= Beginning of Section =

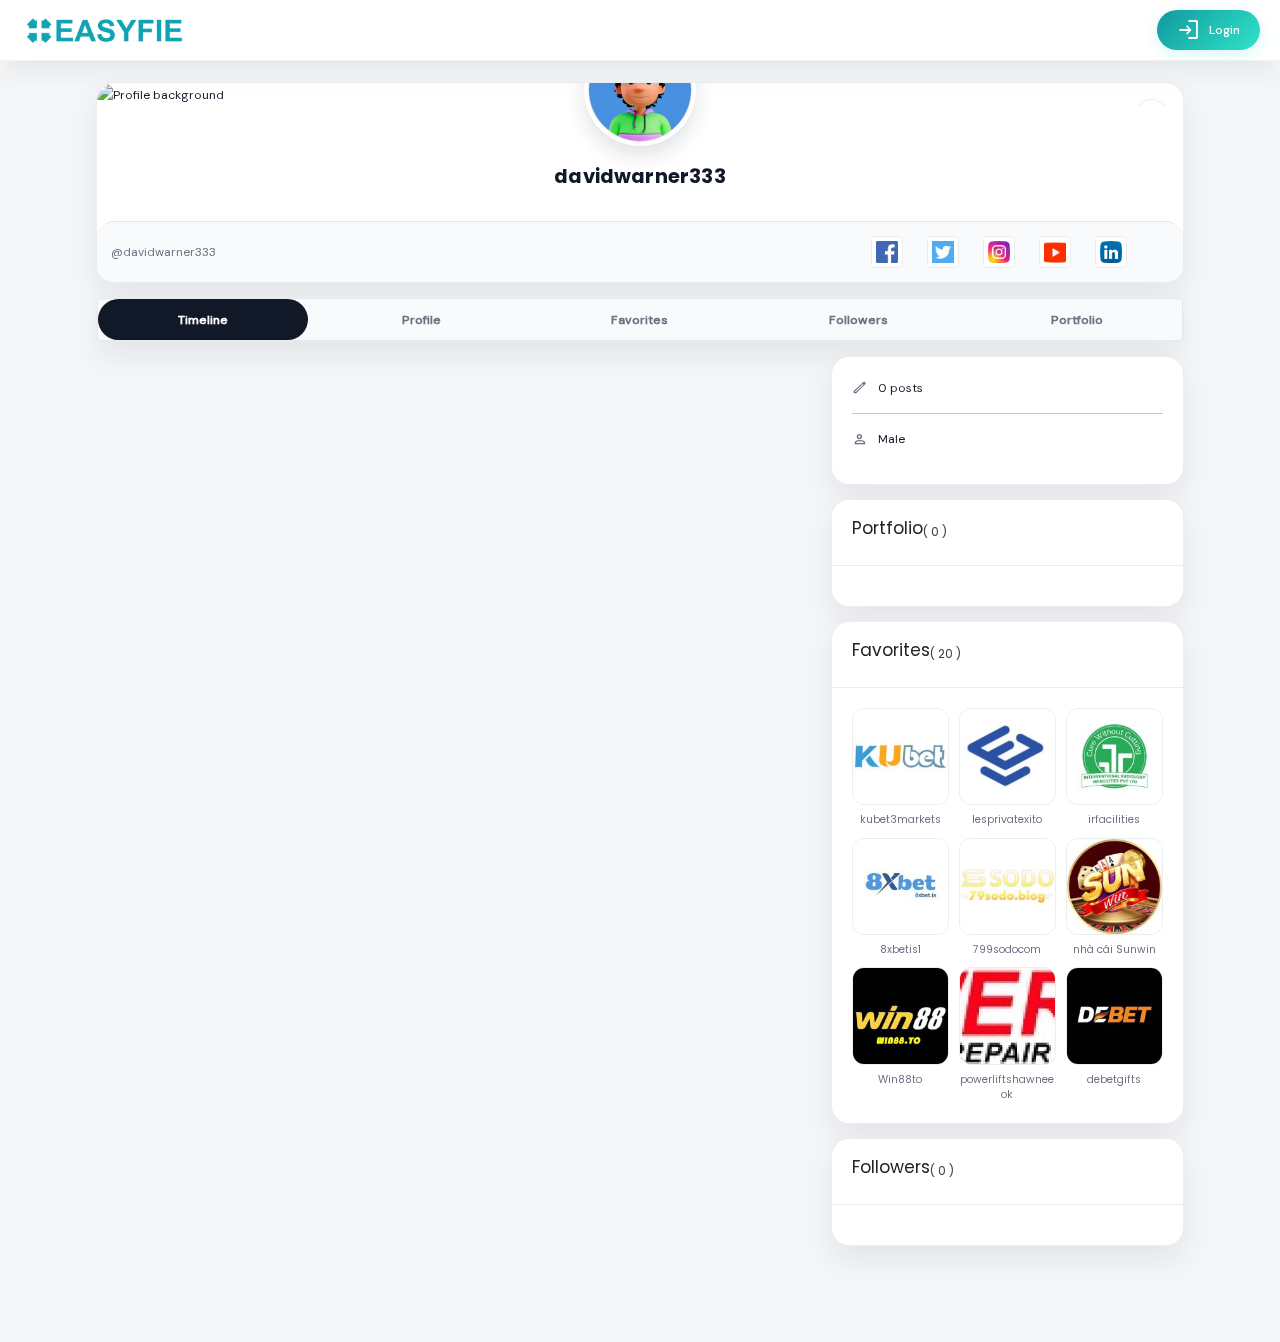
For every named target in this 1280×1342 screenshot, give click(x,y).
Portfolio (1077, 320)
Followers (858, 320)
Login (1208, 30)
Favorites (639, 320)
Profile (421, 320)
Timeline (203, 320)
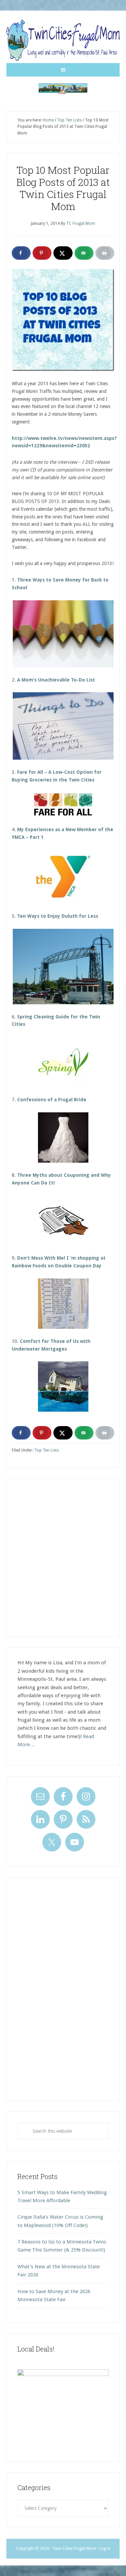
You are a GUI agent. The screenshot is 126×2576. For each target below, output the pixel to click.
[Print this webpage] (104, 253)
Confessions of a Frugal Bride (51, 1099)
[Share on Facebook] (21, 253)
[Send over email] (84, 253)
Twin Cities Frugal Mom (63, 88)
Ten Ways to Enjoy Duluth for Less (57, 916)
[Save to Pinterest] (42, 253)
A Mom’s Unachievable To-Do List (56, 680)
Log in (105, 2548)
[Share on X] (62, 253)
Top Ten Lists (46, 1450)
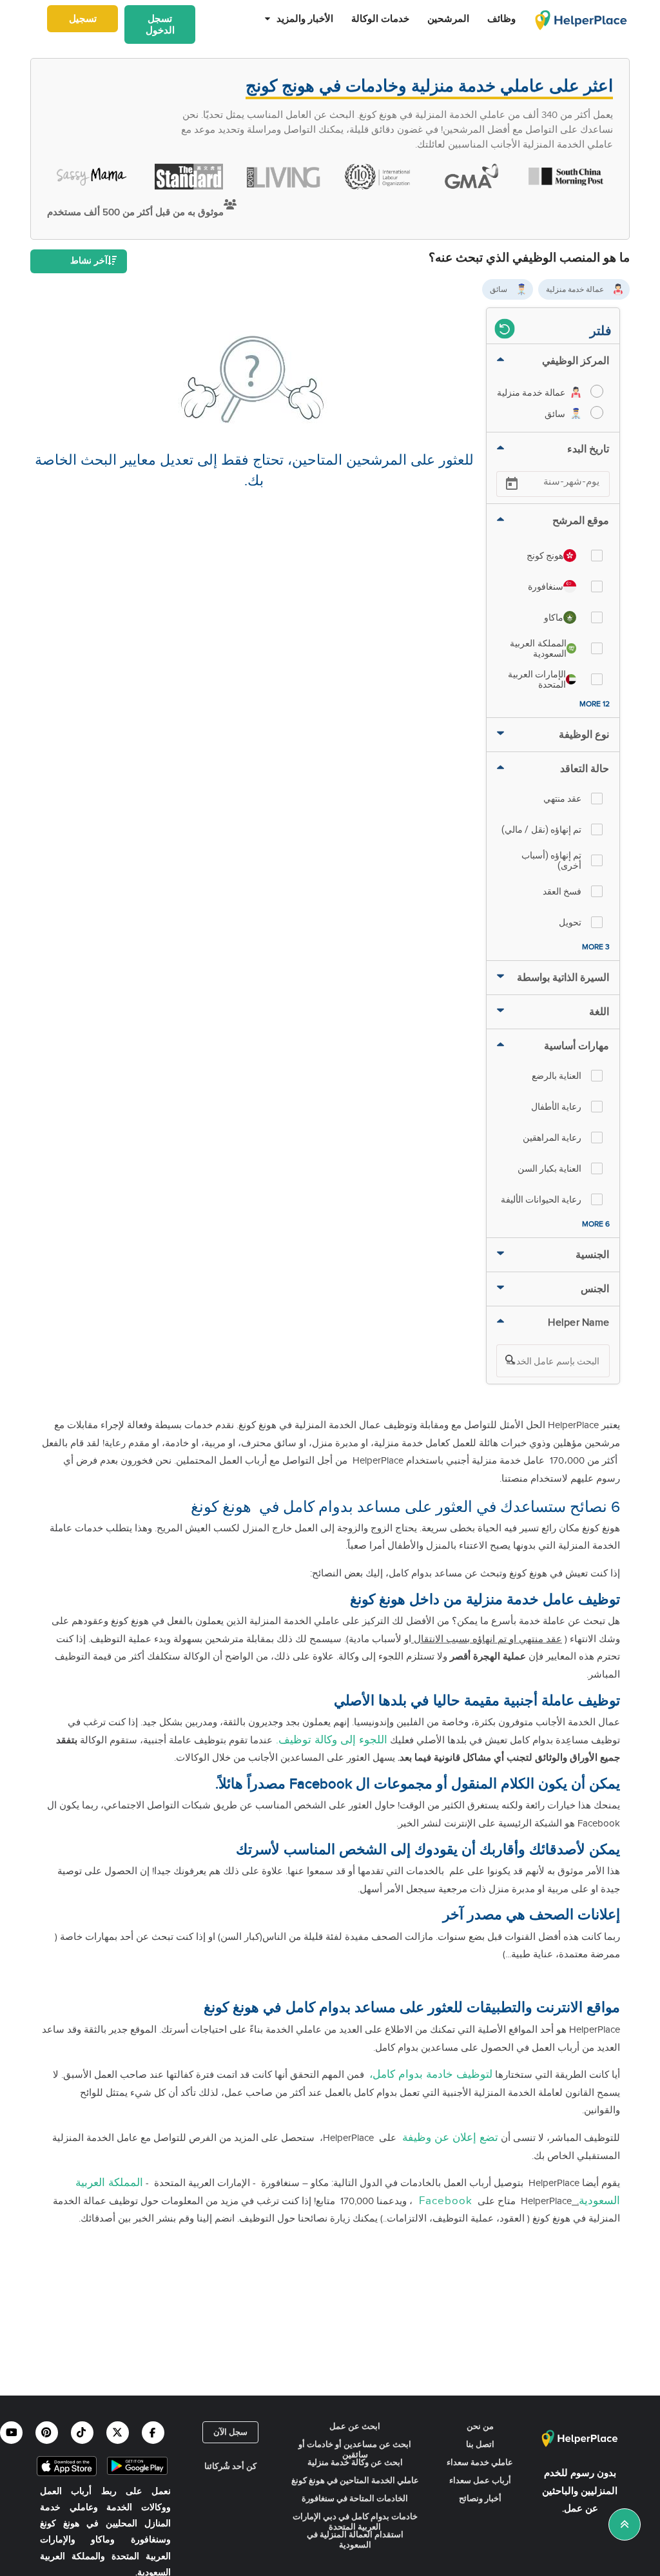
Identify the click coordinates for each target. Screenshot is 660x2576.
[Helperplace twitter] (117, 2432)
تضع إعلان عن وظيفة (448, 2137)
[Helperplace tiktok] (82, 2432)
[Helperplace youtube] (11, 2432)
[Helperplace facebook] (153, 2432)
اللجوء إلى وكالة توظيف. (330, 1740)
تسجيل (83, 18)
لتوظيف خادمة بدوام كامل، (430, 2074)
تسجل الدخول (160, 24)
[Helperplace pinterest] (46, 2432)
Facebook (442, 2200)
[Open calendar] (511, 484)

= End of Section =

=== WORK ORDER ===
Word for word, restate the lines running from the one containing "[Helperplace pinterest] (46, 2432)" through the final line of the records above, and nothing besides.

=== WRITTEN RESPONSE ===
[Helperplace pinterest] (46, 2432)
Facebook (442, 2200)
[Open calendar] (511, 484)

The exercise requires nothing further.